THE REQUEST: Please answer from the message about server clock problems below: which command does it recommend using instead of ntpdate?

EXCERPTED PASSAGE:
====
Hi Thomas
Earlier this year in addition to my normal day job I took over
responsibility for a server farm of over 50 servers both real and
virtual. Their clocks, system and hardware were all over the place.
This lead to strange knock on effects, like Samba not being able to
authenticate users via SSSD / LDAP.
In order to git the clocks under control again I was forced to find
out much more about clock-skew {1} and NTP then I cared for. As a
result I can be very boring on the subject. 8-)
While ntpdate is a valid pragmatic workaround, it remains a
workaround, as a properly configured ntp daemon should automatically
keep your system clock in sub millisecond sync. Be aware also that
NTDATE is deprecated {2}. Instead you should use ntpd -gq
However if the time is already "too far off" the NTD may never be able
to catch up (as normally it only makes small jumps {3), or even give
up altogether.
When I encountered a server with clock(s) "way off" I used the set of
commands below to get it back in line.
====
DATA:
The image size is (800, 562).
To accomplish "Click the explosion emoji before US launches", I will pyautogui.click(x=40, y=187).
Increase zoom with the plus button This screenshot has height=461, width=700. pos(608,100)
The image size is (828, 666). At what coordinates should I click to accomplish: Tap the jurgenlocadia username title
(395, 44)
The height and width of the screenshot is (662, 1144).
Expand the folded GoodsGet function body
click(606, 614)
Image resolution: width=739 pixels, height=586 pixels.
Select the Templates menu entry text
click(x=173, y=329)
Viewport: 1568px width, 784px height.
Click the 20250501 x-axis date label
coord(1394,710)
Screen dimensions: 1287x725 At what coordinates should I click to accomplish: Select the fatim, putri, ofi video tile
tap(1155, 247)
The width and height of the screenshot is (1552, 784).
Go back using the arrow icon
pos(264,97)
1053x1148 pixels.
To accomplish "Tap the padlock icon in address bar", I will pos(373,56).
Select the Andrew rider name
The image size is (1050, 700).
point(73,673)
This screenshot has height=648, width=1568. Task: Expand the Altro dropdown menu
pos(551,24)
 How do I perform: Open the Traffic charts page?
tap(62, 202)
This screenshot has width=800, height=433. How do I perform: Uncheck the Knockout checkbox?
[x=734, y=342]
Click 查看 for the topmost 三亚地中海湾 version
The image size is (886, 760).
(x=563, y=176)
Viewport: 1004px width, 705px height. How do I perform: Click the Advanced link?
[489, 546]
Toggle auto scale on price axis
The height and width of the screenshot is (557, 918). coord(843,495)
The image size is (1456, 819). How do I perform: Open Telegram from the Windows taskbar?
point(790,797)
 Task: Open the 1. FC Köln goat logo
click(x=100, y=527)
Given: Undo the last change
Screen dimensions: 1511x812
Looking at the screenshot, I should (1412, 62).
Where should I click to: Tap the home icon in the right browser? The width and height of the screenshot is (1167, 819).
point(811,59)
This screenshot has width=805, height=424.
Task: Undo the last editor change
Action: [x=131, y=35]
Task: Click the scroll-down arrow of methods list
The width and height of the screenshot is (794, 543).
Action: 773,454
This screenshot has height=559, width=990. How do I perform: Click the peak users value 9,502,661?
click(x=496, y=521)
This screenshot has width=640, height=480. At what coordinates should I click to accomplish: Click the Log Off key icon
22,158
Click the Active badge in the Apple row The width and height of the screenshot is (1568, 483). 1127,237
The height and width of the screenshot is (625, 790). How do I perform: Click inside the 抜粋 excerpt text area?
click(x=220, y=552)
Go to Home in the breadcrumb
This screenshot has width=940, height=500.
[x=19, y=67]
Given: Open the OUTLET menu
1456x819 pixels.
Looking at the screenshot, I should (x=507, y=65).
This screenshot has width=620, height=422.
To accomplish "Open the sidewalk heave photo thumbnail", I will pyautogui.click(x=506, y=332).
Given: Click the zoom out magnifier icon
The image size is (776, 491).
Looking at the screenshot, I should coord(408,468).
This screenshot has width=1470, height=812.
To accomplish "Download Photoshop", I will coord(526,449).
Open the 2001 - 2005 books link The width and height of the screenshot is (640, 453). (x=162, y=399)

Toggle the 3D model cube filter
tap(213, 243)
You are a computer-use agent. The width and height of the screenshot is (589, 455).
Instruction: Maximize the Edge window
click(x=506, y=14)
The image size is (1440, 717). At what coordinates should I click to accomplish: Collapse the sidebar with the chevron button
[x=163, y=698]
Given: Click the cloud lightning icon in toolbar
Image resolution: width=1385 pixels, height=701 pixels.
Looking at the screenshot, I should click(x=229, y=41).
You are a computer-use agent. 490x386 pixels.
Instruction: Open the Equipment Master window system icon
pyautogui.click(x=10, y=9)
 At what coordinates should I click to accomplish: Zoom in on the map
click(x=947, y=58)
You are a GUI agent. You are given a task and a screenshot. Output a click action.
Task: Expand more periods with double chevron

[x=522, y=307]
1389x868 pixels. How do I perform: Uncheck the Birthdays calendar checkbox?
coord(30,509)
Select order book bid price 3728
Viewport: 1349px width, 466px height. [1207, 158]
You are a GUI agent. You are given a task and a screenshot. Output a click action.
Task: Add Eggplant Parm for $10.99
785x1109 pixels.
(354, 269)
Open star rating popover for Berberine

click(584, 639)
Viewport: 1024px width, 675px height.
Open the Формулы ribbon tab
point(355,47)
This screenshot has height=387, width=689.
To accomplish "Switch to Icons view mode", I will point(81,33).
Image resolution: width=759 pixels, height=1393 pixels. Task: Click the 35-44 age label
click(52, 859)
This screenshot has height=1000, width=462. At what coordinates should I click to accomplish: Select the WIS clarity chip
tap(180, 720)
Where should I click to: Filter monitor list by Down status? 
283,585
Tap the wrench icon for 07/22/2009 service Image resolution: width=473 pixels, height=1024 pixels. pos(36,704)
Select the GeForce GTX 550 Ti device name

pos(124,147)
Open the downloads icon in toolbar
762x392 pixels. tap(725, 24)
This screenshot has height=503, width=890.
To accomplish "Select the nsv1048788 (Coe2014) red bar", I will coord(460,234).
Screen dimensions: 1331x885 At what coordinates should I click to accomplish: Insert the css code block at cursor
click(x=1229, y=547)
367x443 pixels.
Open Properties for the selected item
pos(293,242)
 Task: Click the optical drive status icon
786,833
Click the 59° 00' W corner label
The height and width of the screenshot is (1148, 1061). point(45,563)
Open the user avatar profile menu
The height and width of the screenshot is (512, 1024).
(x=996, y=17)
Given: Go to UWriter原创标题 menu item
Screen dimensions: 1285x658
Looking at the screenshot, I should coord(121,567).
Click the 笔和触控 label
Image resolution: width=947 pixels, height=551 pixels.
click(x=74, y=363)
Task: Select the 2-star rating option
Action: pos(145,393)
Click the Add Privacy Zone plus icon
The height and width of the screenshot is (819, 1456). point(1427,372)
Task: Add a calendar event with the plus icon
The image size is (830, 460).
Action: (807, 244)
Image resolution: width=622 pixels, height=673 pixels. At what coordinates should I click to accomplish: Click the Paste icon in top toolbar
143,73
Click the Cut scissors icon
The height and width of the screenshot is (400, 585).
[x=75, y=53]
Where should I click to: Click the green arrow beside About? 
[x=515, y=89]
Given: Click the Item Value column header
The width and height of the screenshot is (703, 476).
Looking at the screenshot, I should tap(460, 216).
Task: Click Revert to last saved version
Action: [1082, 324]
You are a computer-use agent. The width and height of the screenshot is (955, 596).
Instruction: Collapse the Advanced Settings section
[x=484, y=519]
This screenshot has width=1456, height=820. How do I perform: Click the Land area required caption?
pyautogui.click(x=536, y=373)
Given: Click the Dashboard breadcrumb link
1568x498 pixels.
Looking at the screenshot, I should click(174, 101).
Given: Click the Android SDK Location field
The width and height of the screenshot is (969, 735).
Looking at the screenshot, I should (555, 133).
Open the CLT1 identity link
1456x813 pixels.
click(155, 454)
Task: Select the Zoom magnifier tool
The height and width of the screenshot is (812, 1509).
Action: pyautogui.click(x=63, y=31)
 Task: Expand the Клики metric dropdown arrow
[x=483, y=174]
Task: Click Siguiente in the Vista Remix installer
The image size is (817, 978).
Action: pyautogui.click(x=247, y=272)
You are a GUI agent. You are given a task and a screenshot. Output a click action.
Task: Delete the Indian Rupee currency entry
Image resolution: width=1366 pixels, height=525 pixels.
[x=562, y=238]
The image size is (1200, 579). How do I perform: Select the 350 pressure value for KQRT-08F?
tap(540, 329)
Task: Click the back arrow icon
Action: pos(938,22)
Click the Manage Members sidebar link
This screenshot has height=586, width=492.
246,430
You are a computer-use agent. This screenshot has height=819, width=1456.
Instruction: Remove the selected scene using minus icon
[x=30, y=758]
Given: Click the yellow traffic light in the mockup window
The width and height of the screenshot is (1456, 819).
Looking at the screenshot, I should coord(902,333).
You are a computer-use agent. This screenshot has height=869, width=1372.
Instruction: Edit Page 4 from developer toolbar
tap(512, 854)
====
ANSWER TO THE EXERCISE: ntpd -gq